Two years ago, I became a mother. In the beginning, I felt a connection with anyone who had a child. We’d talk about midnight feedings, baby bouncers and adorable infant clothes. We were all dealing with the same issues, so I found friends easily. It was just so easy to talk to anyone who had a baby too. She just “got it.”
But then, my son got older, and started running, playing, talking and pushing boundaries. And all of a sudden, it wasn’t so easy to talk to other moms. Even friends I’d had for years. Maybe we parented completely differently, maybe she disagreed with a philosophy I had or I disagreed with her, and all of a sudden, we didn’t have much to talk about, beyond the polite, “how is he doing?” conversation. We just had nothing to discuss.
What I did find was that I connected even more with old and new friends who had similar parenting styles. Even if our children had entirely different personalities, or even were different ages, we bonded over our shared philosophies. But some of those friends who I used to be close with, who I used to share everything with, slowly fell away, because we approached parenting so differently. At first, I felt really sad.
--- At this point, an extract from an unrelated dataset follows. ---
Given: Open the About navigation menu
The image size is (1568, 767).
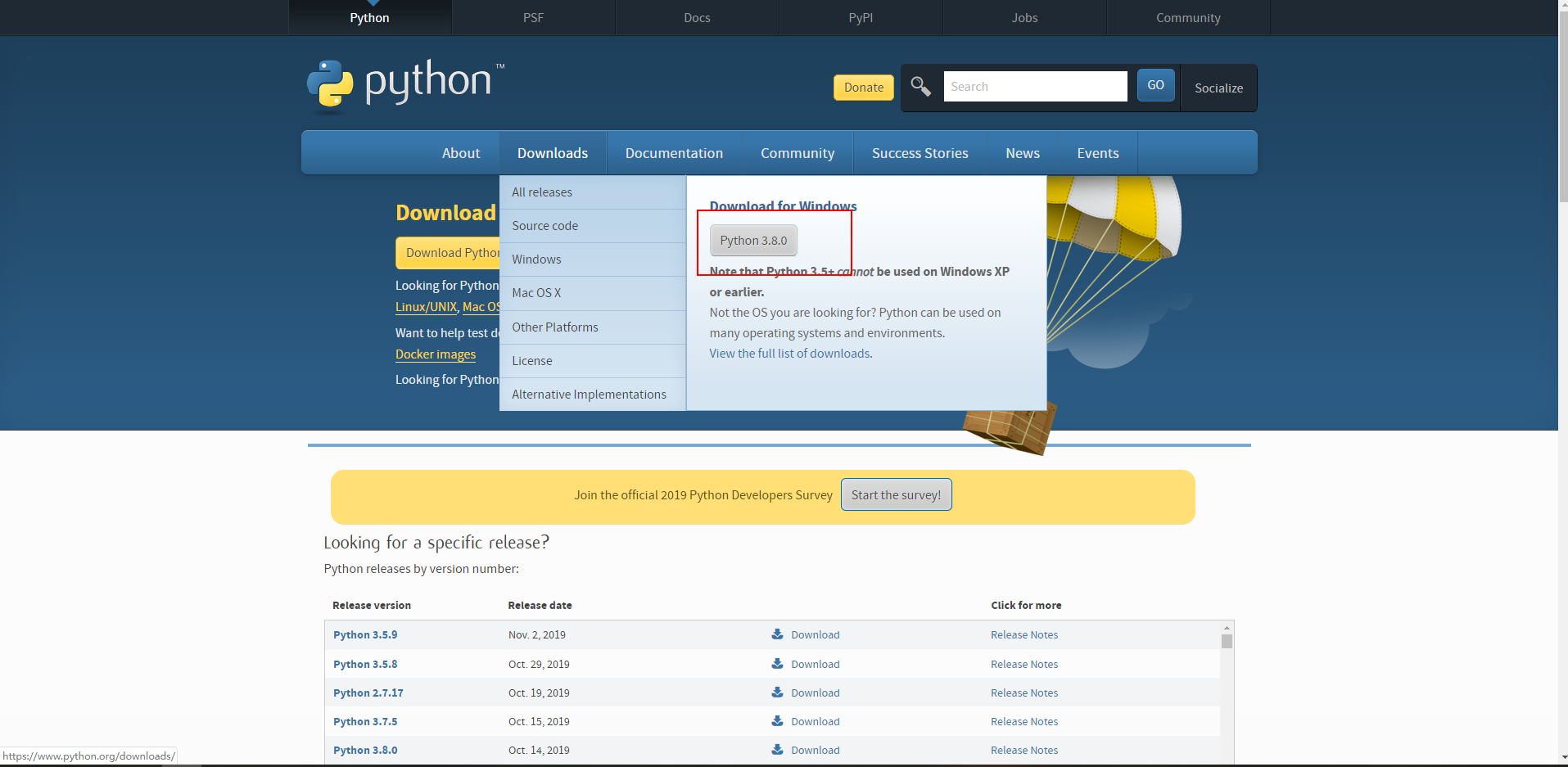Looking at the screenshot, I should point(460,152).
I felt that we should stay friends, especially because with some of these women, I’d shared those first few months of motherhood; the time full of uncertainty and exhaustion. But soon, I realized that just having that in common wasn’t enough. I disagreed with some things my friends did, and I couldn’t pretend to validate their choices when I truly couldn’t understand them. And I’m sure they felt the same way about choices I made. But I think there’s this stereotype that all mothers are friends (especially all stay at home moms), because we all have the “same” life, so we get each other. It’s totally not true. Just like you have to be compatible with friends in other aspects of life to enjoy each other, it’s the same with other moms. And it’s okay. Just because another women has a child doesn’t mean we’re “meant” to be friends.
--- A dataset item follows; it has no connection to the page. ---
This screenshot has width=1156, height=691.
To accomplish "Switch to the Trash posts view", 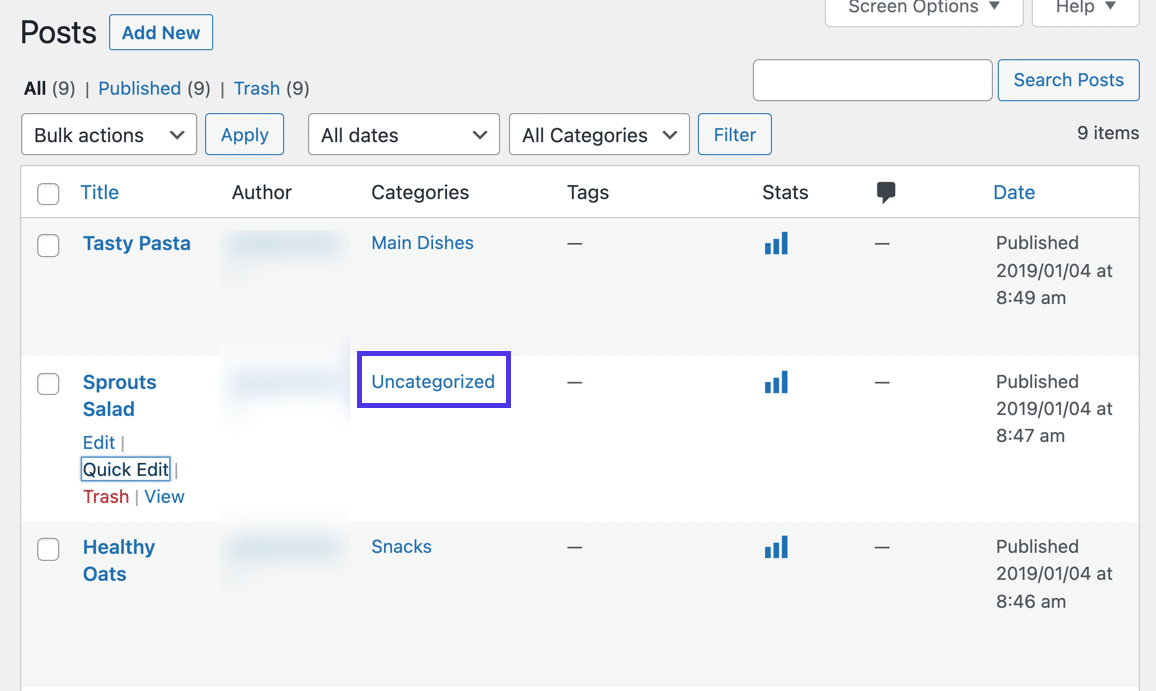I will pyautogui.click(x=257, y=88).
Recently, I finally started to accept this. And, slowly, some of these people have fallen out of my life. Some, of course, have not. In fact, I have some friends who I’ve known for over a decade, and the friendship still stays strong, no matter what comes our way. But with others, I’ve learned that the friendships evolve and change, and sometimes it means they have to fade away, because when it comes to our children, just being a parent isn’t enough.